Female Ranger Haver is infantry AF, a few bad eggs in integrated infantry won’t change that


Despite scandalous news leaks concerning inappropriate relationships between female and male enlisted Infantry personnel in the 82nd Airborne Division, one female company commander stands as a reminder to not paint all of the Infantry’s women with a broad stroke of judgment.

Though allegations of scandalous conduct have risen out of the 505th concerning the female 11 Bravos intermingling with their male counterparts (to include an acting First Sergeant and a Private), 1/508’s Company “C” Commander, Captain Shaye Haver, continues to push the boundaries of professionalism and toughness.

One of the first women to finish the US Army’s Ranger School, a West Point Graduate and a former AH-64D Longbow pilot, Haver is no stranger to knowing how to work with -and lead- an Infantry company.

The daughter of an Apache pilot and a native Texan, Haver continually displays a level of toughness that is to be expected from the Airborne Corps, which is known for being unforgiving to those who lack professionalism and hardiness.
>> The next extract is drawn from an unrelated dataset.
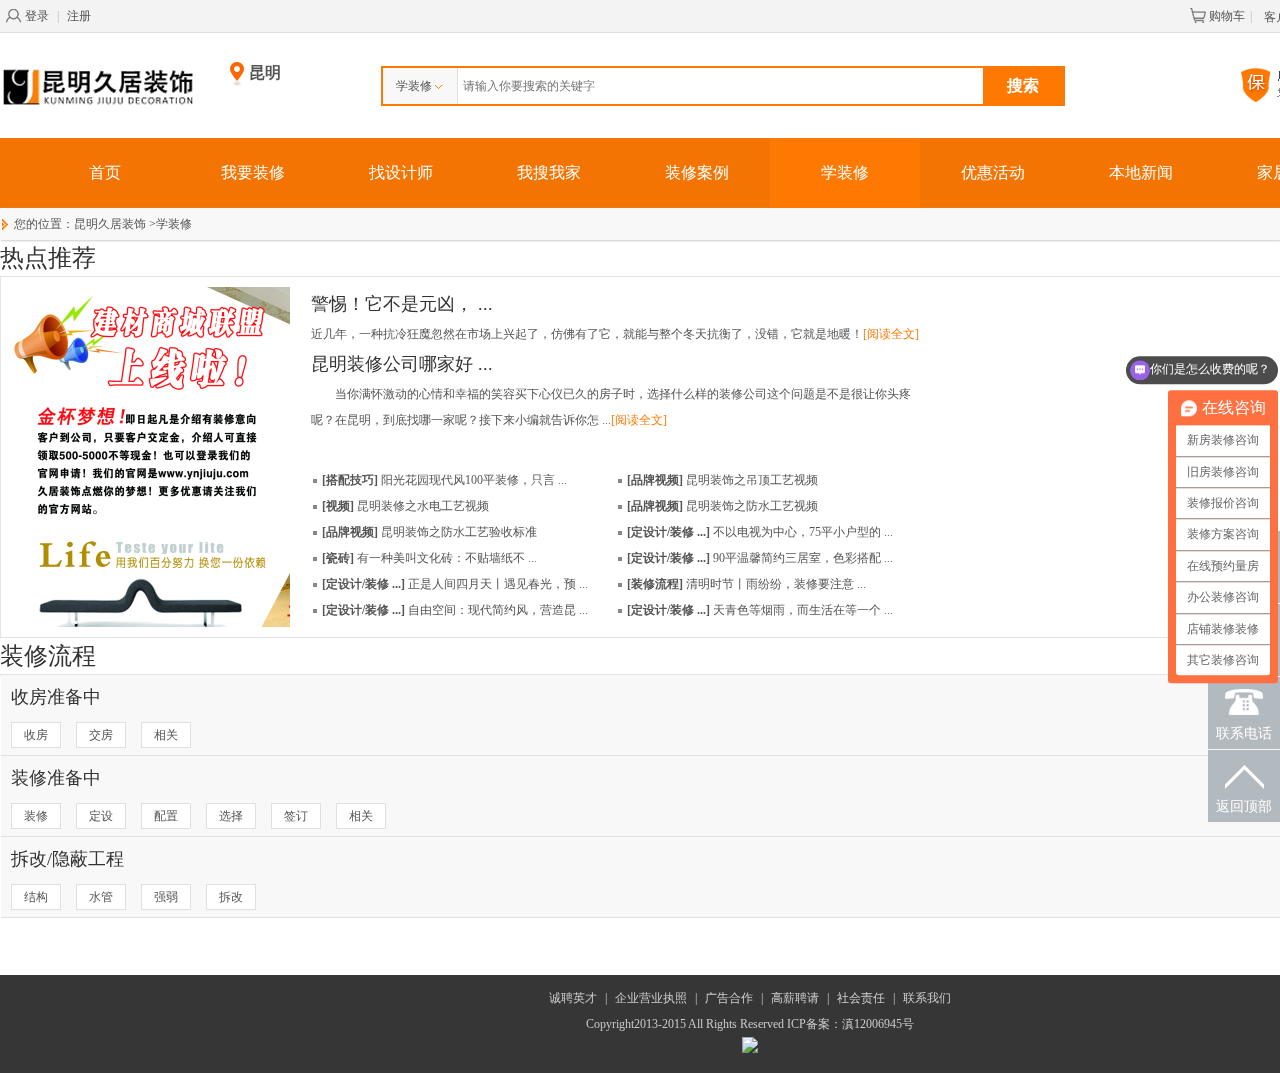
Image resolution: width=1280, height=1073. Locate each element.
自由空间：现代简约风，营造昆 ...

Haver is no stranger to the realities of biology- in order to succeed at every challenge placed before her, she had to train where women are structurally weaker than men, placing emphasis on grip and upper-body strength.

Earning her Ranger tab in 2015, Haver voluntarily took command of 1/508 PIR’s Charlie Company (part of the 82nd’s third brigade) in April of 2018, making her one of the first female US Army Airborne Infantry officer.

In June, Haver and her company dropped into Latvia for Swift Response 18, a combat exercise in the Baltics. Charlie Company has participated in several exercises since then, including squad-level maneuvers back at Fort Bragg earlier this month.

Capt. Shaye Haver, commander of Company C., 1st Battalion, 508th Parachute Infantry Regiment, 3rd Brigade Combat Team, 82nd Airborne Division, Fort Bragg, NC, performs radio checks on Adazi Base, Latvia, after parachuting from a C-17 Globemaster III during Swift Response 18, June 9, 2018.

For Haver, becoming an Infantry officer was something she really wanted to do after ten months of carefully considering it after graduating from Ranger school. In a March interview at the Modern War Institute at West Point, she expressed that she was “ecstatic” to take command of “140 steely-eyed killers.”

Today, it seems, she has done just that- a peak example for other female Soldiers to follow. Haver’s confidence clearly shows she is Infantry, and no “bad eggs” that happen to tarnish the 82nd’s female-integrated infantry units’ reputations can come close to tarnishing her own legend in the making.